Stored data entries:
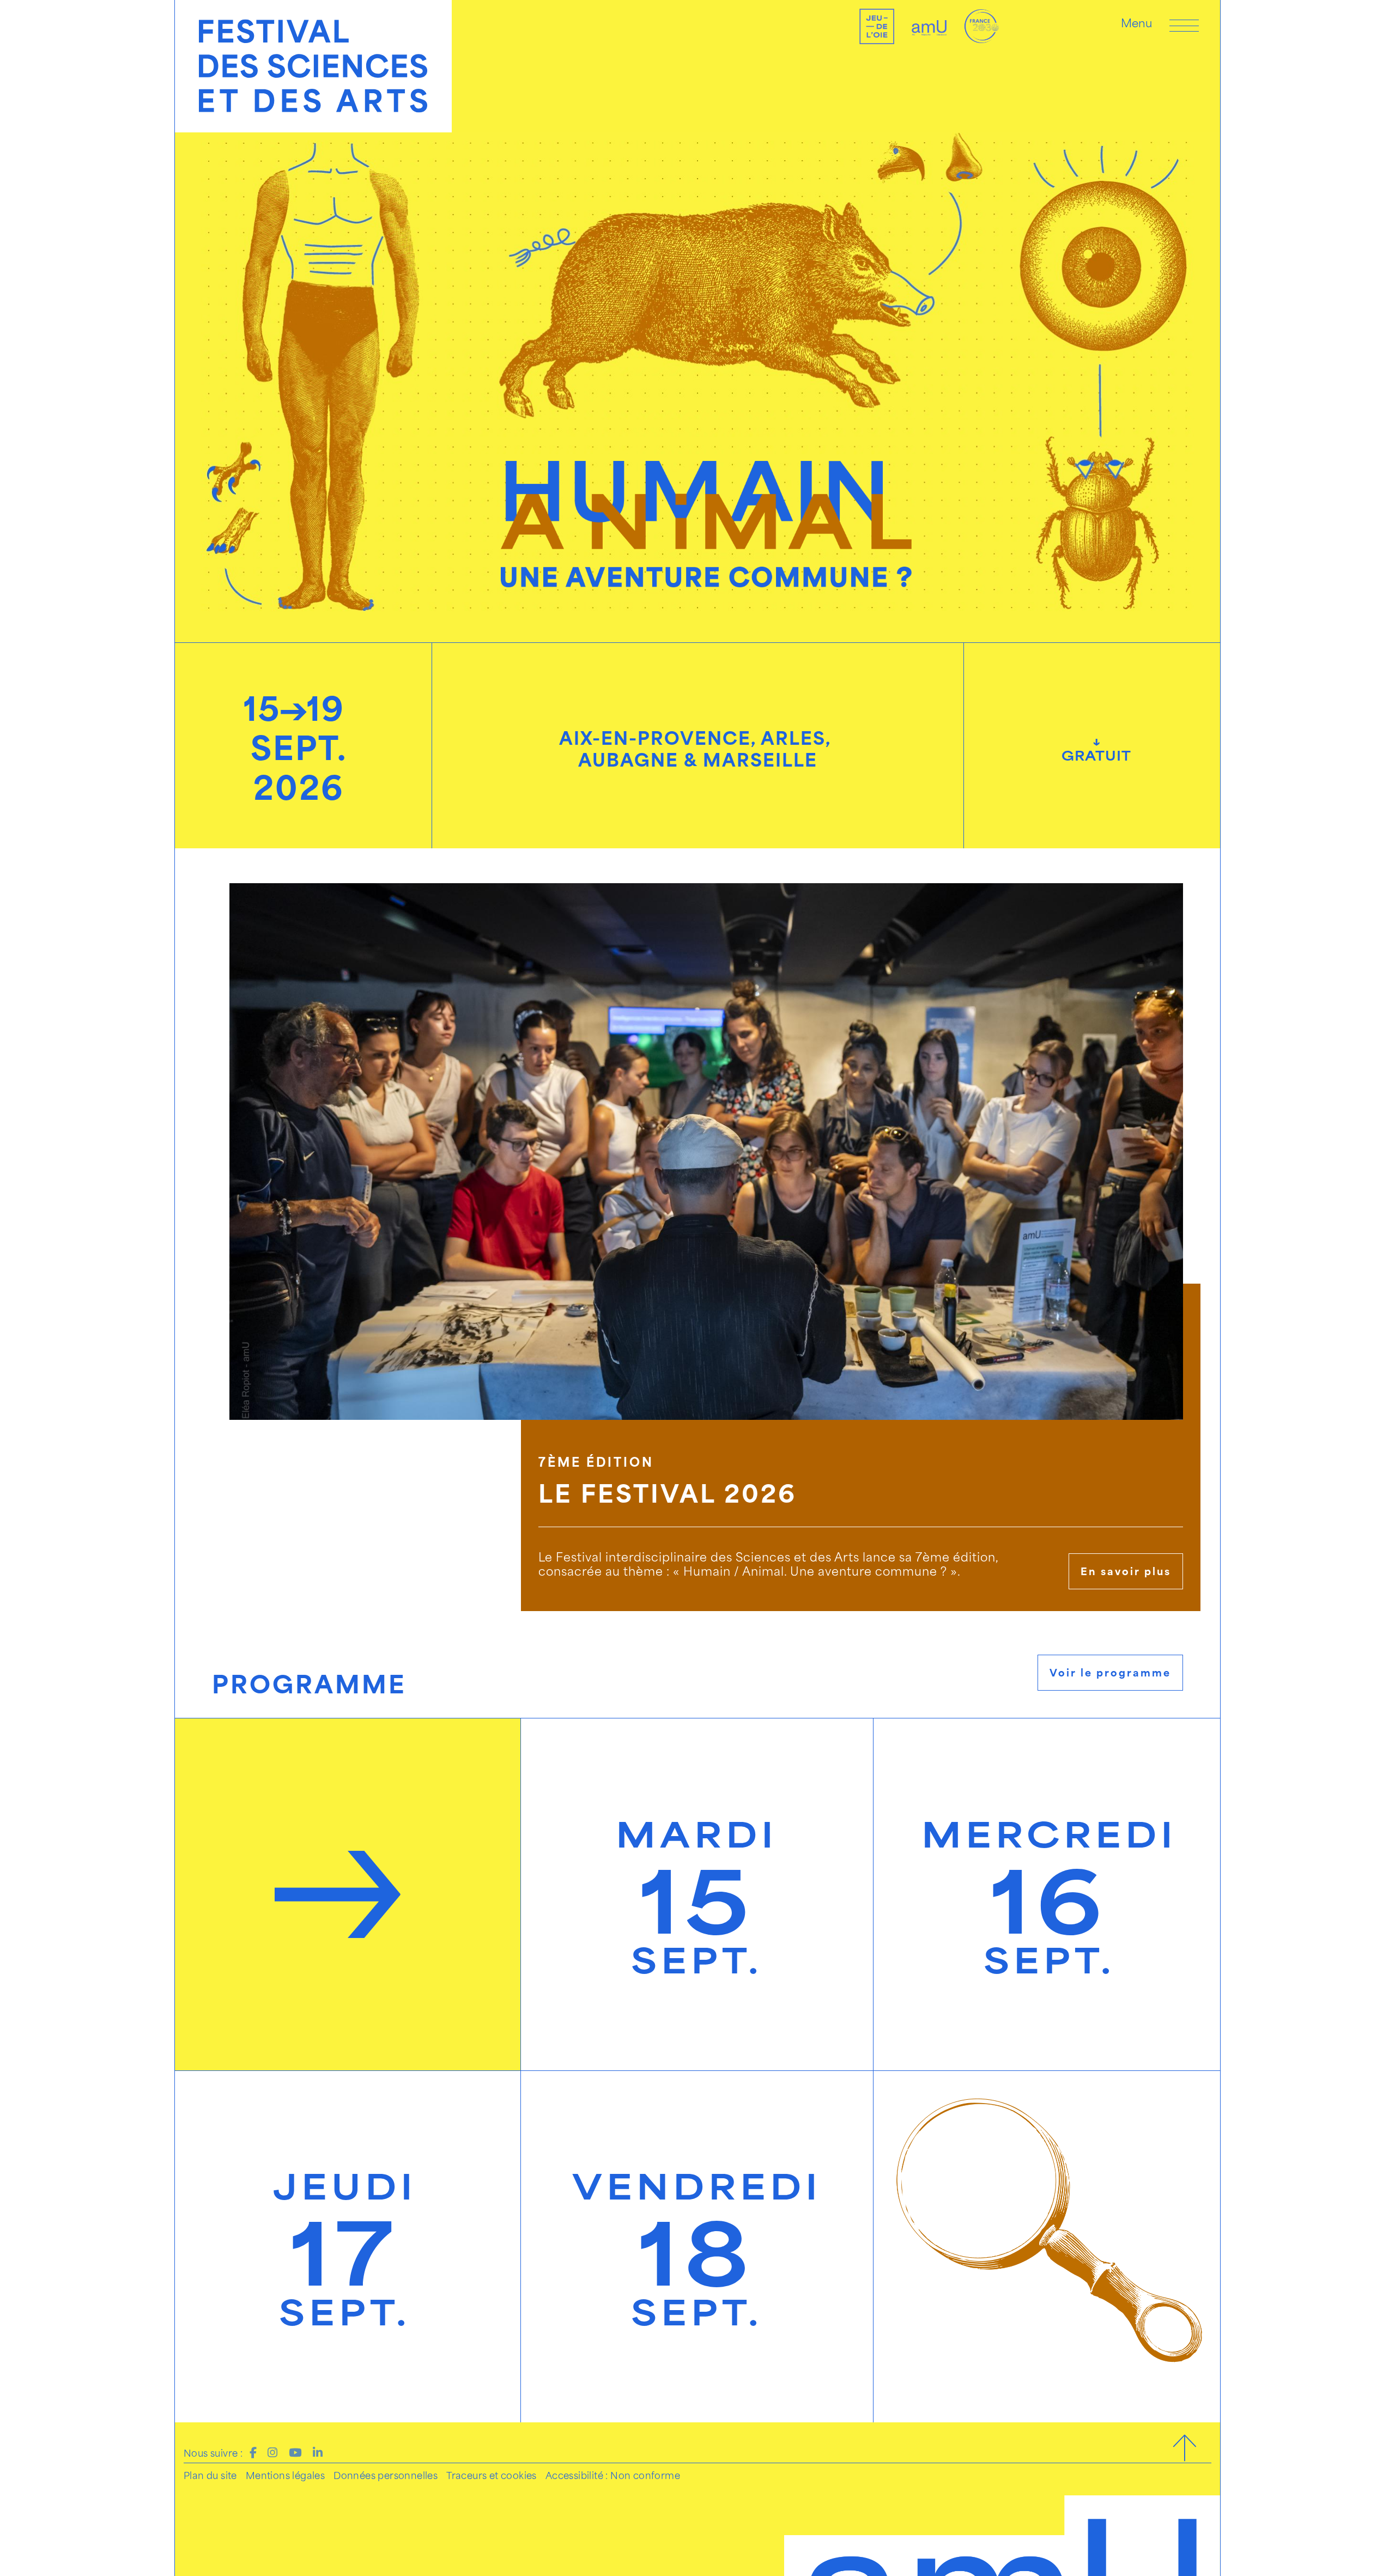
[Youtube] (295, 2451)
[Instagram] (272, 2451)
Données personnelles (385, 2474)
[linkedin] (318, 2451)
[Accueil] (313, 66)
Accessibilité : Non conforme (612, 2474)
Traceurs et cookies (491, 2474)
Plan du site (210, 2474)
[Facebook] (253, 2451)
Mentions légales (285, 2474)
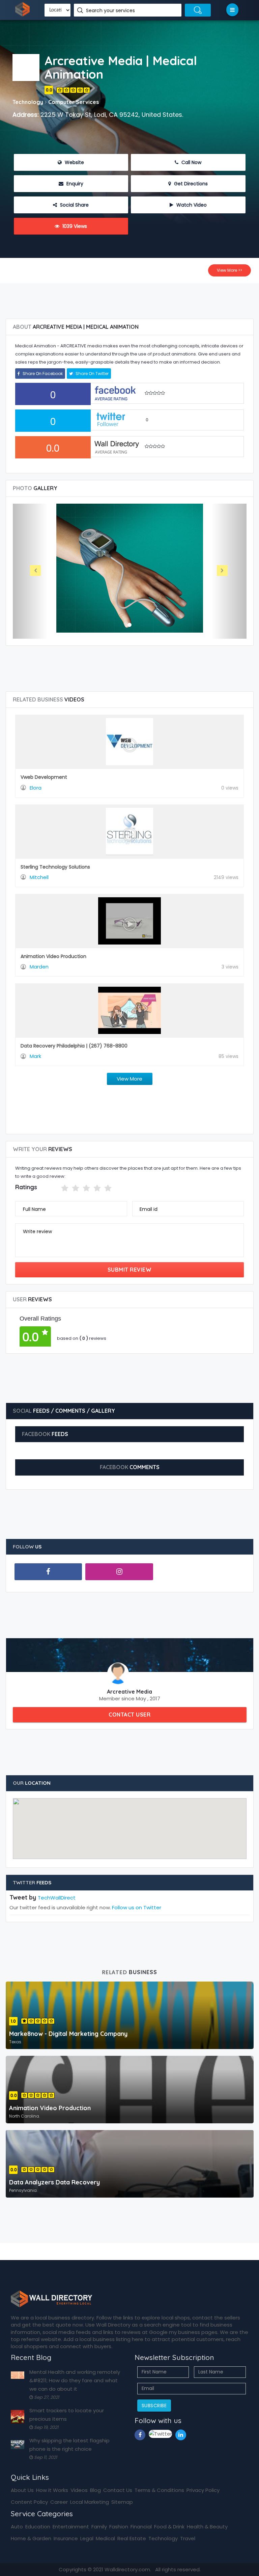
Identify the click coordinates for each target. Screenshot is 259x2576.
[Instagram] (119, 1571)
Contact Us (117, 2490)
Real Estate (131, 2538)
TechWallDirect (57, 1897)
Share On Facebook (42, 373)
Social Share (74, 205)
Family (99, 2526)
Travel (187, 2538)
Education (37, 2526)
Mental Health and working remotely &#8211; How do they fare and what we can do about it (74, 2380)
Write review (37, 1231)
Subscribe (154, 2405)
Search (198, 10)
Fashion (118, 2526)
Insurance (66, 2538)
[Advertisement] (131, 298)
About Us (22, 2490)
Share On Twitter (92, 373)
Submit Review (130, 1269)
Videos (79, 2490)
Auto (17, 2526)
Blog (95, 2490)
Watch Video (191, 205)
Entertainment (71, 2526)
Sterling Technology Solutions (55, 867)
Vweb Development (44, 777)
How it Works (52, 2490)
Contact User (129, 1714)
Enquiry (74, 183)
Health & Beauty (207, 2526)
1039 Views (74, 226)
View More (129, 1078)
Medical (105, 2538)
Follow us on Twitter (136, 1907)
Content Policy (29, 2501)
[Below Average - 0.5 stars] (57, 1188)
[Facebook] (48, 1571)
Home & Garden (31, 2538)
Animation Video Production (53, 956)
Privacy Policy (203, 2490)
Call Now (190, 162)
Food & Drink (169, 2526)
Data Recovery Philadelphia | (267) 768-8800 (74, 1045)
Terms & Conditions (159, 2490)
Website (73, 162)
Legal (86, 2538)
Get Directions (190, 183)
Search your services (111, 10)
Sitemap (122, 2501)
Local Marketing (89, 2501)
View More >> (229, 270)
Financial (141, 2526)
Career (59, 2501)
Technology (163, 2538)
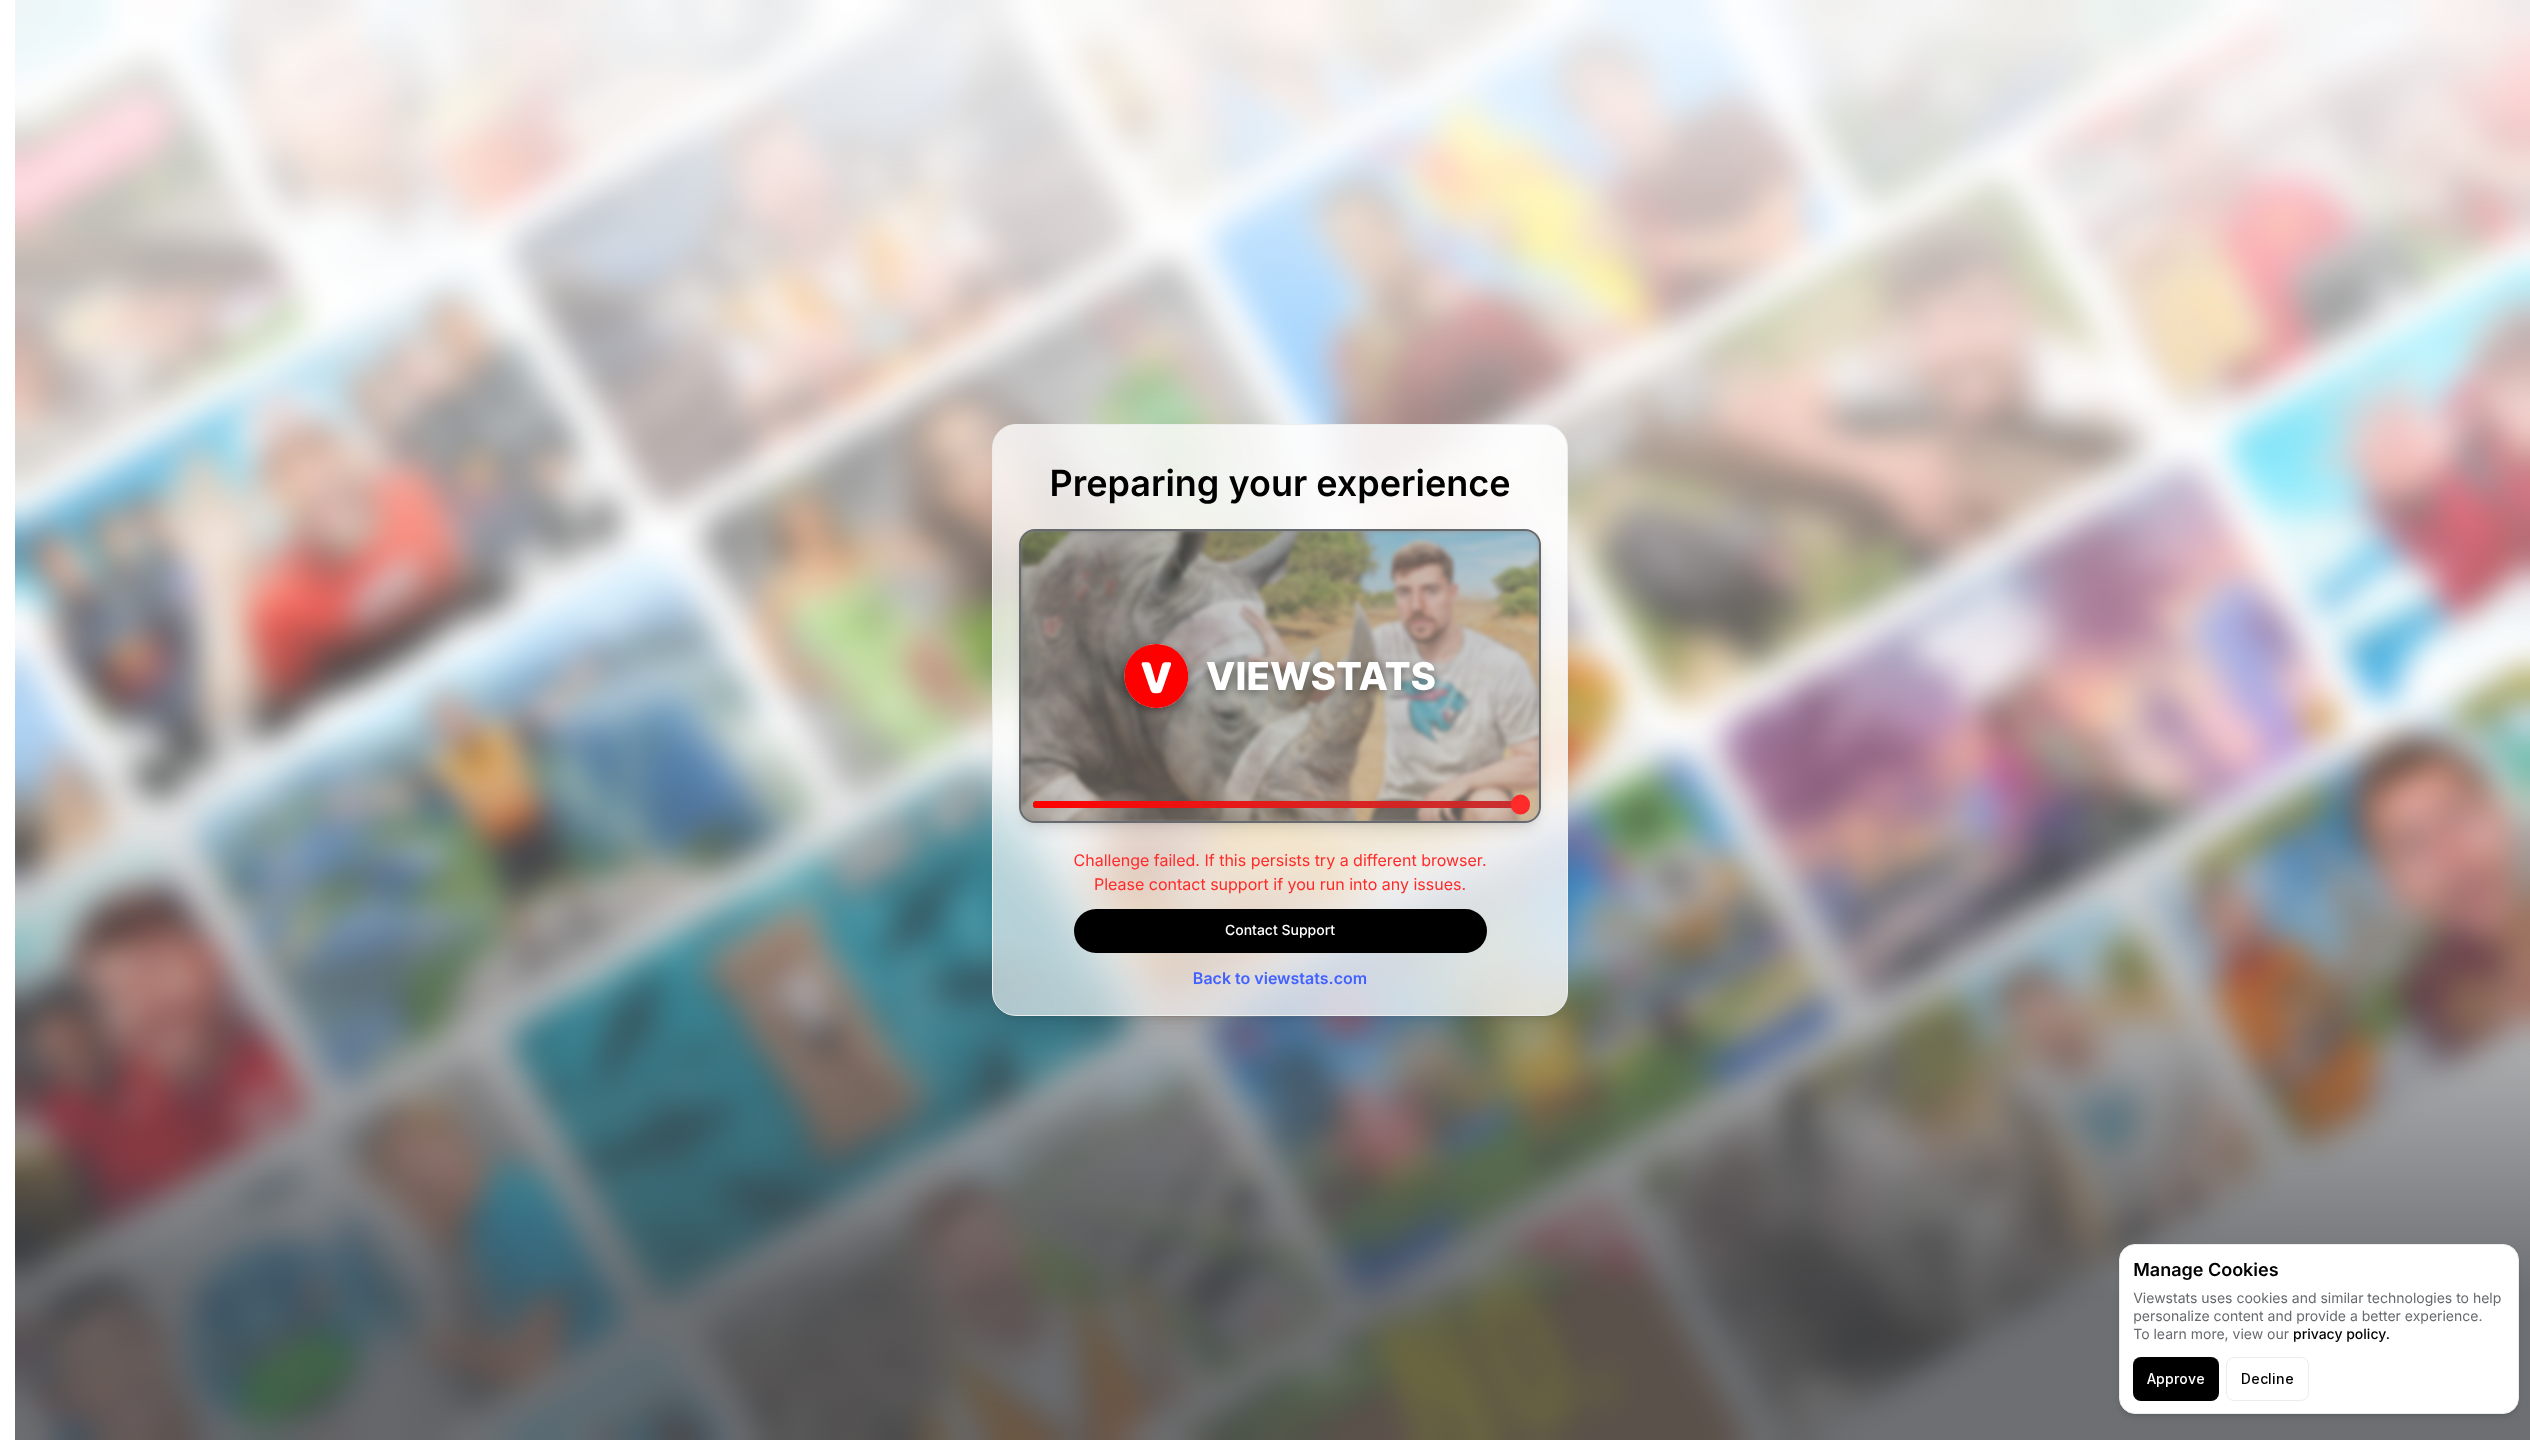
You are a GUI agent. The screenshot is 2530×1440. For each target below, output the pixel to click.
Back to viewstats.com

**Exercise description**.
Each line of the data above is to be output exactly; the pictures are not to appear.

**Answer to this problem**.
[Youtube] (295, 2451)
[Instagram] (272, 2451)
Données personnelles (385, 2474)
[linkedin] (318, 2451)
[Accueil] (313, 66)
Accessibilité : Non conforme (612, 2474)
Traceurs et cookies (491, 2474)
Plan du site (210, 2474)
[Facebook] (253, 2451)
Mentions légales (285, 2474)
Identify the click coordinates for each target. Screenshot is 259x2576.
[Instagram] (119, 1571)
Contact Us (117, 2490)
Real Estate (131, 2538)
TechWallDirect (57, 1897)
Share On Facebook (42, 373)
Social Share (74, 205)
Family (99, 2526)
Travel (187, 2538)
Education (37, 2526)
Mental Health and working remotely &#8211; How do they fare and what we can do about it (74, 2380)
Write review (37, 1231)
Subscribe (154, 2405)
Search (198, 10)
Fashion (118, 2526)
Insurance (66, 2538)
[Advertisement] (131, 298)
About Us (22, 2490)
Share On Twitter (92, 373)
Submit Review (130, 1269)
Videos (79, 2490)
Auto (17, 2526)
Blog (95, 2490)
Watch Video (191, 205)
Entertainment (71, 2526)
Sterling Technology Solutions (55, 867)
Vweb Development (44, 777)
How it Works (52, 2490)
Contact User (129, 1714)
Enquiry (74, 183)
Health & Beauty (207, 2526)
1039 Views (74, 226)
View More (129, 1078)
Medical (105, 2538)
Follow us on Twitter (136, 1907)
Content Policy (29, 2501)
[Below Average - 0.5 stars] (57, 1188)
[Facebook] (48, 1571)
Home & Garden (31, 2538)
Animation Video Production (53, 956)
Privacy Policy (203, 2490)
Call Now (190, 162)
Food & Drink (169, 2526)
Data Recovery Philadelphia | (267) 768-8800 (74, 1045)
Terms & Conditions (159, 2490)
Website (73, 162)
Legal (86, 2538)
Get Directions (190, 183)
Search your services (111, 10)
Sitemap (122, 2501)
Local Marketing (89, 2501)
View More >> (229, 270)
Financial (141, 2526)
Career (59, 2501)
Technology (163, 2538)
You are a GUI agent. The screenshot is 2530×1440. For each target below, output the pixel to click.
Back to viewstats.com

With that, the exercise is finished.